After Jaxon's accident she'd flown back for a long weekend. She hadn't seen Kyle then, either. Instead she'd picked her kids up from school on a Thursday night and stayed with them over the weekend at her mother's place, let Kyle pick them up on the Sunday afternoon and had flown out on Monday morning.

As I approached her table I noted the differences between the photographic Ashlyn and the real one. She'd had her caramel- colored hair trimmed a couple of inches into long layers that danced around her shoulders. Like any woman our age she had crow's feet around her eyes, but her skin was flawless because of makeup.

For this meeting she'd obviously made an effort with her appearance. She'd blended several shades of pearly green and blue eye shadow around her eyes to make their deep green stand out; she'd curled on black mascara; she'd slicked on a shimmery red-pink lipstick; she was wearing a brown silk camisole top with a small sequin butterfly motif at the heart of the slightly plunging neckline. Her bare shoulders were a smooth, dark cream color.

“Hi,” I said to her as I arrived at the table and smiled. “I'm Kendra, you must be Ashlyn.”

A confused, cautious smile moved over her face as she looked me over. I'd made an effort with my smart navy-blue jeans, white T-shirt and red corduroy jacket, but it'd taken me awhile to decide on that—it's hard to know what to wear
to meet your landlord's estranged wife to discuss how they were going to proceed with custody arrangements for their children.

“Kendra,” Ashlyn repeated. “Kendra … Kendra … Kendra … ?” she mumbled over and over as though trying to recall where she'd heard it before. “Kendie?” she asked, catching on. “Are you Kendie?”

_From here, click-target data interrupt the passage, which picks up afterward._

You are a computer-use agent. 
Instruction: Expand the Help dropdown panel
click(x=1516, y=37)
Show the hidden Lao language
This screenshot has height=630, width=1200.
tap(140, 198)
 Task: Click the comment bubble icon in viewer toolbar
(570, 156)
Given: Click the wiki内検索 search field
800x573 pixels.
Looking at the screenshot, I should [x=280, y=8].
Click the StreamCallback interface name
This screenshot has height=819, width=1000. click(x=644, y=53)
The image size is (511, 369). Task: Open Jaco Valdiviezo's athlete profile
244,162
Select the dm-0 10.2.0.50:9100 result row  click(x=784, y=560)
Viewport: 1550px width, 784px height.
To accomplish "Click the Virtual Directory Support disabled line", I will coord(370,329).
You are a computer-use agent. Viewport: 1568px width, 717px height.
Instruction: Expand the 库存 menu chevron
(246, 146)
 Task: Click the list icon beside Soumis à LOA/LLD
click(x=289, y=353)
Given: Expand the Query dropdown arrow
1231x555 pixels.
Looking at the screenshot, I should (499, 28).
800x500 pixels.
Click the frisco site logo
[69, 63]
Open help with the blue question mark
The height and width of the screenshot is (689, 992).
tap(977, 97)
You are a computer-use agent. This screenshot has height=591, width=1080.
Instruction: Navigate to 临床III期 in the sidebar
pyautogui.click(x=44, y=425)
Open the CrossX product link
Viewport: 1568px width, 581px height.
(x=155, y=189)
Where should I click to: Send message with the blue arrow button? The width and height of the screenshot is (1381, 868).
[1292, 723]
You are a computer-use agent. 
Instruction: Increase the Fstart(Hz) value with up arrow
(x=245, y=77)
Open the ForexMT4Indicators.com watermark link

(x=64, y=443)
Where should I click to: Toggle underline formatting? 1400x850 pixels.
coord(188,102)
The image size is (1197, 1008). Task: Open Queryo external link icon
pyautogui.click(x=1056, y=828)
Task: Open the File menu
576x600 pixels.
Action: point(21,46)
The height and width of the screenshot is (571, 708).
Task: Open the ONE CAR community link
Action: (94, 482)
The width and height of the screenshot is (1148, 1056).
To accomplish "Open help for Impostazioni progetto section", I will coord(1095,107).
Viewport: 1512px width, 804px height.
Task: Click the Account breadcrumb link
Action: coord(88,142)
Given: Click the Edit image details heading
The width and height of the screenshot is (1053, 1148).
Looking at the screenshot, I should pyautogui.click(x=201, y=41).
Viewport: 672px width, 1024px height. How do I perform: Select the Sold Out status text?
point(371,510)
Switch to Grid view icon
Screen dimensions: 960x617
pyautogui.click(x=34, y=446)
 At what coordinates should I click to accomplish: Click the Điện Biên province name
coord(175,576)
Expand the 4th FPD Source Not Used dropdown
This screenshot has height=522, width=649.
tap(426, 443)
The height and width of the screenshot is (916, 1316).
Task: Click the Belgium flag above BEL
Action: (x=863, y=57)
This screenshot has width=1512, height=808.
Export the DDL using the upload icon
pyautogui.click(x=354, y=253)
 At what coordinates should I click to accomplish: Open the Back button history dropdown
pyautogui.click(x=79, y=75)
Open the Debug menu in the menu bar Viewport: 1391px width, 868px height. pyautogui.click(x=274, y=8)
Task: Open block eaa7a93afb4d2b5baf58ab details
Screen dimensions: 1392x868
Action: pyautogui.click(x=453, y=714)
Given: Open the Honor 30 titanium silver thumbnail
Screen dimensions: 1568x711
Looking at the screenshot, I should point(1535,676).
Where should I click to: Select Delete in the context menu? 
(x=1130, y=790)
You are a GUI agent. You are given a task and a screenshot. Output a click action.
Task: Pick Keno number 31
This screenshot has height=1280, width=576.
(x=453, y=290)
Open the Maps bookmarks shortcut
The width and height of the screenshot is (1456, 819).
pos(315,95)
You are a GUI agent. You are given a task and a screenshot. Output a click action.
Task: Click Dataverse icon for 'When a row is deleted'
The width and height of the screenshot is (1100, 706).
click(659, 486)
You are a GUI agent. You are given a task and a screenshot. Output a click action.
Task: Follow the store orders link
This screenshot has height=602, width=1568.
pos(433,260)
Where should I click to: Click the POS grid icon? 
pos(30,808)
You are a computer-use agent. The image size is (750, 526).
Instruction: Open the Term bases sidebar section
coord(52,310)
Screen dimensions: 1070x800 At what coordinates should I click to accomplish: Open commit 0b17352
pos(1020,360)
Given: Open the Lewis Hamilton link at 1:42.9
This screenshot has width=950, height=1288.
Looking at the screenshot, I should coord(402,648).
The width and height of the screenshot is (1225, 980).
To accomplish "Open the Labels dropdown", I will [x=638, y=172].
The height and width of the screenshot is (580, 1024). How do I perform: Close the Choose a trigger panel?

I grinned, should have remembered the children didn't call me anything else. “Yes, that's me.”

“Ah,” she said, spearing me to the spot with a look of understanding, “Kyle's not coming is he?”

“No, I'm afraid not.”

Her disappointment was heartbreaking: the light went out of her eyes and her face fell. She'd made such an effort, she'd made herself beautiful to see him and now he wasn't coming. It was for nothing.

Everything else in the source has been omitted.